§ TASKS FOR THIS EXERCISE
1. From the book recommendations, reproduce the stretch from "How I Spent" through "recommended; highly entertaining.".
2. Using the book recommendations, answer these:
(a) What keeps the entire world ice cold in the setting of Winter of Fire?
(b) How often does the person recommending The Sun Also Rises read it?
(c) What religious view does the person recommending The Holy Bible claim?

§ EXTRACT
★ ★ ★ ★ ★

For you I might suggest: Winter of Fire by Sheryl Jordan http://www.amazon.com/Winter-Fire-Point-Sherryl-Jordan/dp/0590452894 It's an empowering story of a young girl sent to be executed for breaking societal decorum, but then ends up the most honored female in the world not a week later. The story is the introduction of this, and the play out of what she does afterward. The setting is in a bleak future where clouds keep the entire world ice cold. I quite enjoyed the story, even though I'm probably not the intended audience :)
How I Spent My Summer Holidays by W.O. Mitchell http://www.amazon.com/How-Spent-My-Summer-Holidays/dp/0771061102 Highly recommended; highly entertaining.
The Sun Also Rises by Ernest Hemingway. Possibly my favorite book of all time. I read it every summer.
dude , in every book start read the end , if its exciting read the book :D
Read The Autobiography by Benjamin Franklin; no other book has motivated me like this and that's always what I needed during summer breaks.
I personally recommend The Holy Bible. From a purely impartial standpoint, reading Bible can be a very entertaining book and even provides for a philosophical standpoint if one takes in the religious context behind it. I, myself, am agnostic and find any intricate explanation compelling to ponder. Another of my favorites is The Art of War. This is a bit more tuned to the analytical and ponderous of mind but still has a lot to offer and can be fun fitting the information given into the modern era. If you're looking for something a bit less controversial or studious, I would also recommend these books: East of Eden, 1984, All Creatures Great and Small, The LOTR or Harry Potter series. Anything posted on a college recommended reading list is always a good place to start.

★ ★ ★ ★ ★

§ RECORDED DATA

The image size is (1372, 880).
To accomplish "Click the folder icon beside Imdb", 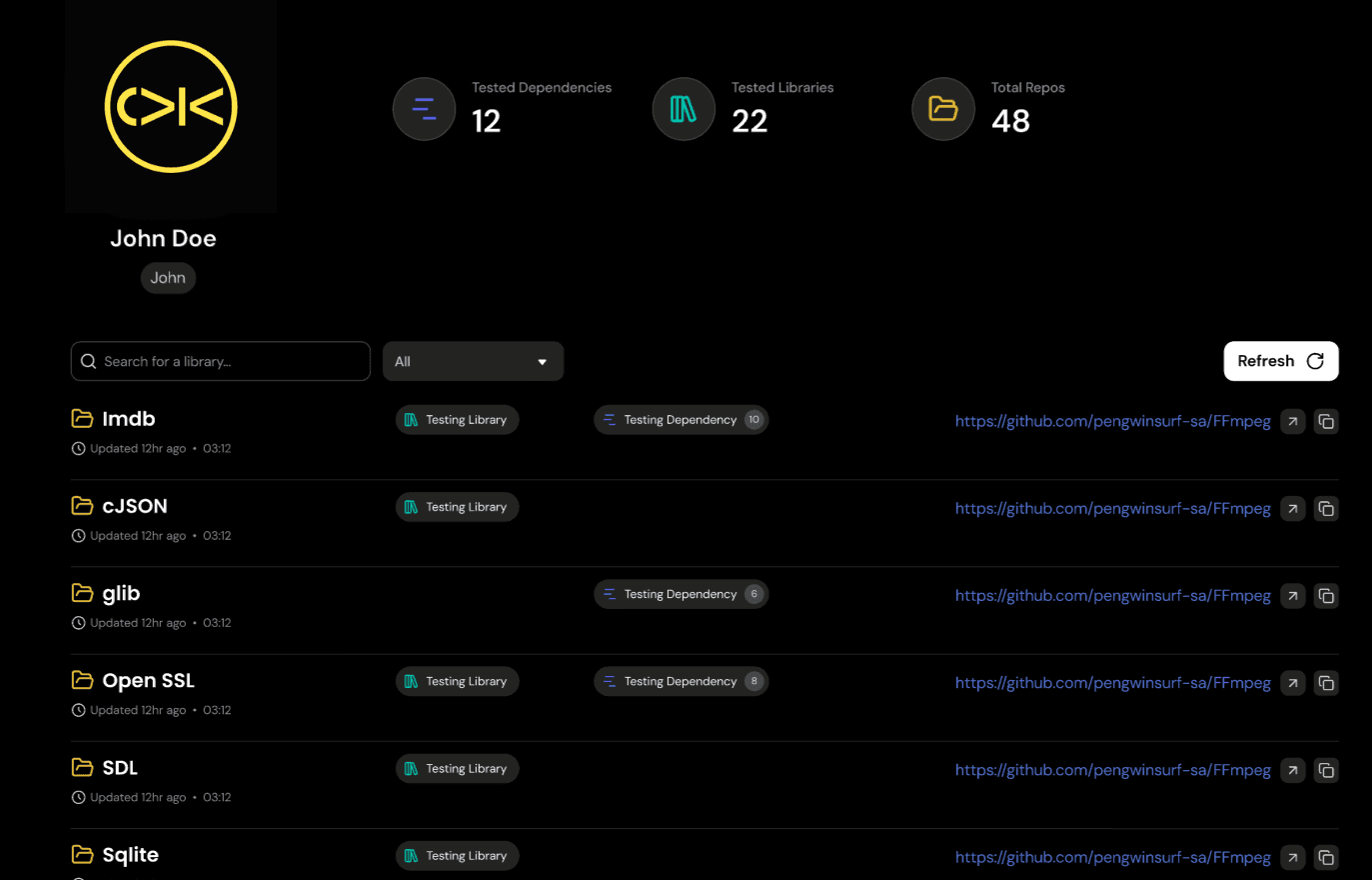I will (x=82, y=419).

★ ★ ★ ★ ★

§ ANSWERS TO THE EXERCISE
1.
How I Spent My Summer Holidays by W.O. Mitchell http://www.amazon.com/How-Spent-My-Summer-Holidays/dp/0771061102 Highly recommended; highly entertaining.

2.
(a) Clouds
(b) Every summer
(c) Agnostic